A l'aube du 19 mai 1940 : Les Pionniers de la compagnie de l'Oberleutenant GERMER pénètrent dans le bloc 2 mais renoncent à continuer vers les dessous car à l'intérieur du bloc règne une épaisse fumée.

Les Pionniers feront également sauter la grille et la porte du bloc 1 dans la nuit du 20 au 21 mai 1940.

Une patrouille française pénétra dans le bloc 1 où elle découvrira derrière la porte sas, incurvée sous l'effet de souffle d'une charge explosive, 2 cadavres portant le masque et recouverts d'une poussière noire comme de la suie…

2 juin 1940 : Les Allemands équipés de masques pénétreront dans le bloc 2 et gagneront les dessous. Dans la galerie, les Allemands découvriront un spectacle insoutenable : de nombreux cadavres entassés les uns sur les autres portant le masque et recouverts de suie. Ils seront obligés de marcher sur les corps entassés pour avancer car, à certains endroits, ces corps forment une masse de près d'un mètre de hauteur.

Les Allemands atteindront enfin le bloc 1 après avoir trouvé des documents divers et des cartes renseignées dans le PC. Avant de ressortir par le bloc 2, les Allemands répandront du chlorure de chaux sur les cadavres en état de décomposition avancée.

8 juin 1940 : Une unité disciplinaire allemande, composée de 11 sous-officiers et 34 soldats, sera chargée de sortir les corps de l'équipage de La FERTE afin de rendre le Panzerwerk 505 défendable.

Dans la nuit du 8 au 9 juin 1940 : Les Allemands creuseront une fosse commune de 53 m de long, 2 m de large et 1,50 m de profondeur.
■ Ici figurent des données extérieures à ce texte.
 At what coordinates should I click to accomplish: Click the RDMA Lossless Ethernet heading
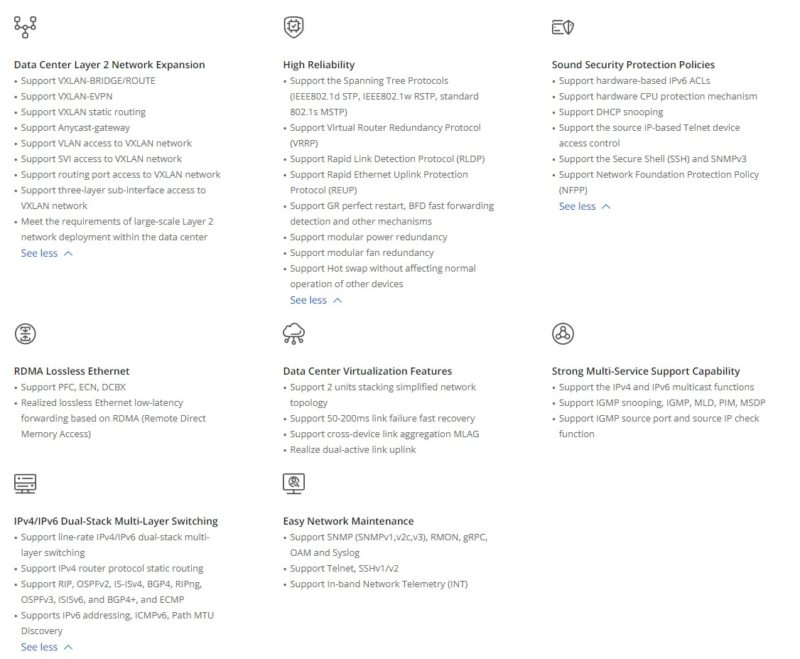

L'évacuation des corps commencera dans la nuit du 9 au 10 juin 1940. Les cadavres seront transportés du bloc 1 vers le bloc 2 où les 6 premiers corps seront sortis le soir du 9 juin1940.

La nuit suivante, 16 autres cadavres seront remontés et le reste, une soixantaine, le 11 juin 1940.

La désinfection de la galerie commencera le 12 juin1940 au soir.

En juillet 1941 : Une équipe de civils français procédera à l'exhumation de l'équipage de La FERTE enterré dans la fosse commune. 87 corps seront retrouvés dont 14 ne pourront être identifiés, 80 dans la fosse commune, 6 dans une fosse près du bloc 2 et 1 dans le fossé diamant du bloc 2.

9 juillet 1993 : On retrouvera les restes de 9 corps puis 7 le lendemain. 12 furent identifiés dont le médecin-lieutenant Hervé FONTAINE et le lieutenant Maurice BOURGUIGNON.